Broader Oncology Pipeline Advances Beyond Lifyorli

Outside Lifyorli, Corcept is in discussions with the FDA on a relacorilant NDA in Cushing’s syndrome, aiming to deepen its endocrine leadership. In oncology, the BELLA trial testing relacorilant with nab‑paclitaxel and bevacizumab has first‑arm data due by year‑end, while additional relacorilant and nenocorilant studies, including a Phase Ib with nivolumab, should deliver a steady flow of readouts through next year.

Shift to Net Loss Reflects Investment and Launch Costs

Despite rising revenue, Corcept posted a Q1 2026 net loss of $31.8 million versus net income of $20.5 million in the prior‑year quarter, a negative swing of $52.3 million. Management implicitly linked this reversal to launch expenses, R&D investment and temporary revenue timing issues, presenting the loss as a strategic trade‑off to build larger future revenue streams.

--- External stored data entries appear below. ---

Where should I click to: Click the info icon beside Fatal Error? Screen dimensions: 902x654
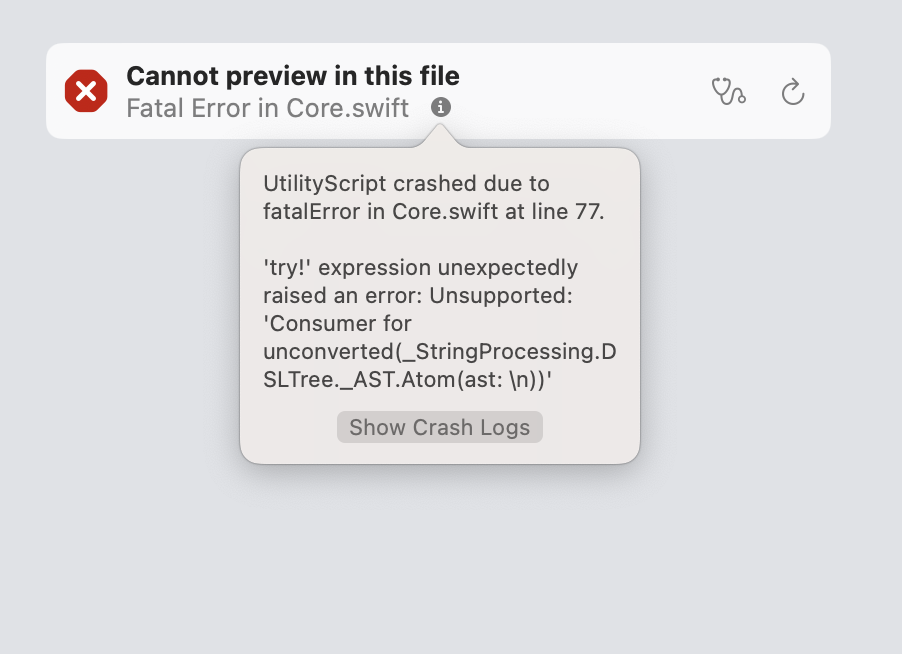click(441, 107)
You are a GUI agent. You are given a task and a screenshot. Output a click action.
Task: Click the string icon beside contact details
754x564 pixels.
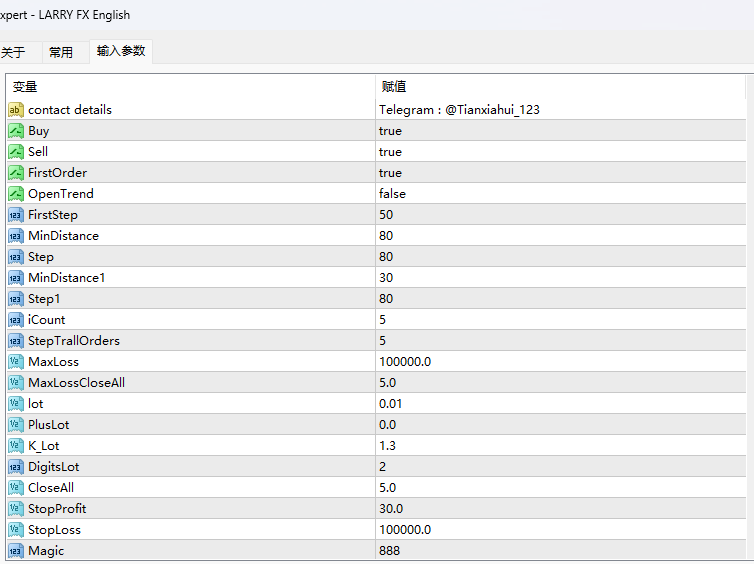point(16,110)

Insurance Reauthorizations Weigh on First‑Quarter Revenue

Executives emphasized that first‑quarter revenue for rare‑disease therapies is routinely pressured by insurance reauthorization cycles, which can disrupt coverage for one to two months. Corcept bridges these gaps with free drug programs, protecting patients but depressing near‑term recognized revenue, a dynamic they characterize as seasonal rather than structural.

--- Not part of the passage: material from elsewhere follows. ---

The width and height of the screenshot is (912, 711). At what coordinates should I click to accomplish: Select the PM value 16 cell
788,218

Specialty Pharmacy Switch Creates Temporary Authorization Backlog

The company’s transition of thousands of patients to a new specialty pharmacy created a backlog of prior authorizations that has delayed some revenue recognition. Corcept is working through the paperwork and expects this drag to unwind over the coming months, turning what is now a headwind into a tailwind as the backlog clears.

Oncology Still a Small Contributor to Near‑Term Guidance

While Lifyorli’s debut has been encouraging, management cautioned that oncology remains an early‑stage revenue stream and is not yet a major contributor to 2026 guidance. The updated outlook is still anchored mainly by the established endocrine business, suggesting meaningful upside if oncology ramps faster than currently embedded in forecasts.

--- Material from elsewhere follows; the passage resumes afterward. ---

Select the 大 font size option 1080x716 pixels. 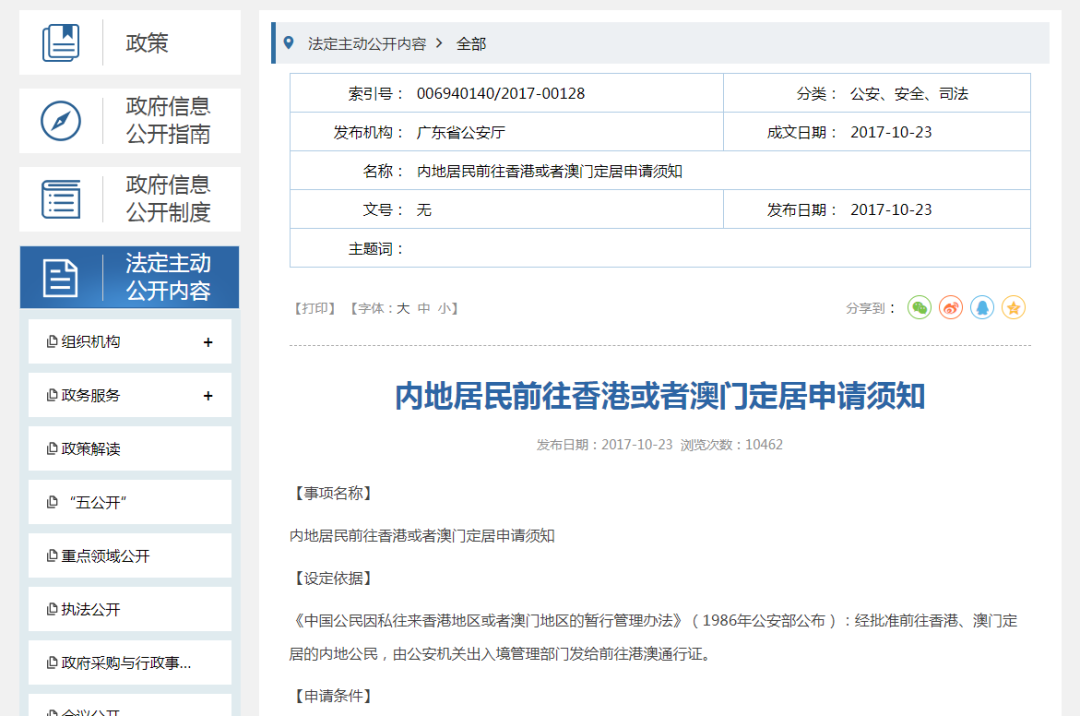point(404,308)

Managing DAZALS Tolerability to Protect ALS Opportunity

In DAZALS, most discontinuations were due to nonserious gastrointestinal distress, a safety profile the company believes can be managed but which still poses a risk to long‑term adherence and trial enrollment. Corcept has launched a dose‑titration study aimed at improving GI tolerability before Phase III, an effort seen as critical to securing regulatory support in ALS.

Scaling Specialty Pharmacy Capacity to Match Demand

Management acknowledged that current and projected prescription volumes will outgrow the capacity of a single specialty pharmacy, creating an operational bottleneck if unaddressed. Plans are underway to expand the pharmacy network with additional support targeted by the fourth quarter, a step they view as necessary to sustain growth and improve patient onboarding times.

New Patient Dynamics Create Revenue Recognition Lag

The surge in new patient starts, while strategically attractive, generates lower initial revenue because coverage approvals and dose titration must be completed before full billing. This lag effect means today’s volume growth will translate into more pronounced revenue gains over subsequent quarters, adding an element of timing complexity for investors tracking quarterly trends.

Guidance and Long‑Term Growth Vision

Corcept’s raised 2026 revenue guidance to $950 million–$1.05 billion leans heavily on its endocrine franchise, with management explicitly targeting at least $2 billion in annual Cushing’s revenues and over $1 billion in U.S. Lifyorli sales by decade‑end. Backed by $515 million in cash, pivotal trials in ALS and MASH and ongoing oncology readouts, the company plans to expand its specialty pharmacy network by Q4 to support the higher volumes implied by this ambitious roadmap.

Corcept’s earnings call painted a picture of a company trading short‑term noise for long‑term scale, with modest current revenue growth and a temporary loss contrasted against breakthrough clinical data and expanding commercial reach. For investors, the story now hinges on execution: clearing operational bottlenecks, confirming pivotal trial results and converting robust prescription momentum into the billion‑dollar franchises management envisions.